Aqueles que o viam, pensavam que não tinha de olhar para o amplo pátio do seu castelo, onde os potros noviços domavam, as páginas ensinavam a voar os falcões e os soldados se entretinham ao sábado a afiar o ferro do seu martelo sobre uma pedra.

— Onde está Manrique? Onde está o teu mestre? — perguntava a sua mãe, às vezes.

— Não sei — respondiam os seus servos — talvez no claustro da Rocha, sentado à beira de um túmulo, ouvindo para ver se surpreendia alguma palavra da conversa entre os mortos; ou no convés, olhando as ondas do rio correrem uma após outra, por baixo dos arcos; ou acurrucado no desmoronamento de uma rocha, a divertir-se com as estrelas do céu, ouvindo passar uma nuvem ou vendo passar como sopros de vapor na face dos ocos. Em qualquer parte, em fim, onde não estivesse ninguém.

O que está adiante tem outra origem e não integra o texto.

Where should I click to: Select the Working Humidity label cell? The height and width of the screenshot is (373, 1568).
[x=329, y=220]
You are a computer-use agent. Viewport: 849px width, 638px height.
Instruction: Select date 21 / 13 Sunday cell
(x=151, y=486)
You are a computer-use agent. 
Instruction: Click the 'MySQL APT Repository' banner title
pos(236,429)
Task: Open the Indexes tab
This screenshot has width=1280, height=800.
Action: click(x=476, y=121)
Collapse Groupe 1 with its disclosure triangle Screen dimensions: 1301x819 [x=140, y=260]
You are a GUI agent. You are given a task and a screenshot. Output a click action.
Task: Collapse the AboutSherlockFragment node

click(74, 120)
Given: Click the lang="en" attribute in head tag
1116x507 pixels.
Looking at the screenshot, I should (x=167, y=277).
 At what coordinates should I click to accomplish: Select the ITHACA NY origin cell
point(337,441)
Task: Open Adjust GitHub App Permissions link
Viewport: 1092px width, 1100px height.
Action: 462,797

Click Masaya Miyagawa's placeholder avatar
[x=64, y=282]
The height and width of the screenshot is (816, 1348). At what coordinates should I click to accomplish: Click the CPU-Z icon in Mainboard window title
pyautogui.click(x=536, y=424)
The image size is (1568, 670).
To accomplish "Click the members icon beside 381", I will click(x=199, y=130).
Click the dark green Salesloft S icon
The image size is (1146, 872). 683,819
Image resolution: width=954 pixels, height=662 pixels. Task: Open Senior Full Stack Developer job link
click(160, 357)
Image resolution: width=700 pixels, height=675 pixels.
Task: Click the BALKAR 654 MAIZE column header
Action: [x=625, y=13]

Na verdade, Manrique amava a solidão, e amava-a tanto que às vezes queria não ter sombra para que a sua sombra não o seguisse por toda a parte.

Amava a solidão, porque dentro dela, dando livre curso à imaginação, criava um mundo fantástico, povoado de estranhas criações, filhas dos seus delírios e dos sonhos de poeta, porque Manrique era poeta, pois nunca encontrara formas que pudessem encerrar os seus pensamentos, e nunca os encerrara a escrever!

Acreditava que, entre as brasas vermelhas do fogo da lareira, habitavam espíritos de mil cores, como átomos de ouro que se revolvem, ou dançando numa roda de faíscas brilhantes à altura das chamas, e passava horas mortas sentado num banquinho junto à alta lareira gótica, imóvel e olhando para o fogo.

Pensava que no fundo das ondas do rio, entre os musgos da fonte e os vapores do lago, vivia uma mulher misteriosa, fada, sereia ou silfo, que exalava suspiros e queixumes, cantava e ria com o som monótono da água, rumor que ele ouvia em silêncio, tentando traduzir.

Nas nuvens, no ar, na floresta, nas fendas das rochas, imaginava perceber ou ouvir sons misteriosos, formas de seres sobrenaturais, palavras inteligíveis que ele não conseguia entender.

Amar! Nascera para sonhar com o amor, não para senti-lo. Amava todas as mulheres por um momento: a última, porque era loura; uma antiga, porque os seus lábios eram vermelhos; outra, porque o seu andar se balançava como um junco.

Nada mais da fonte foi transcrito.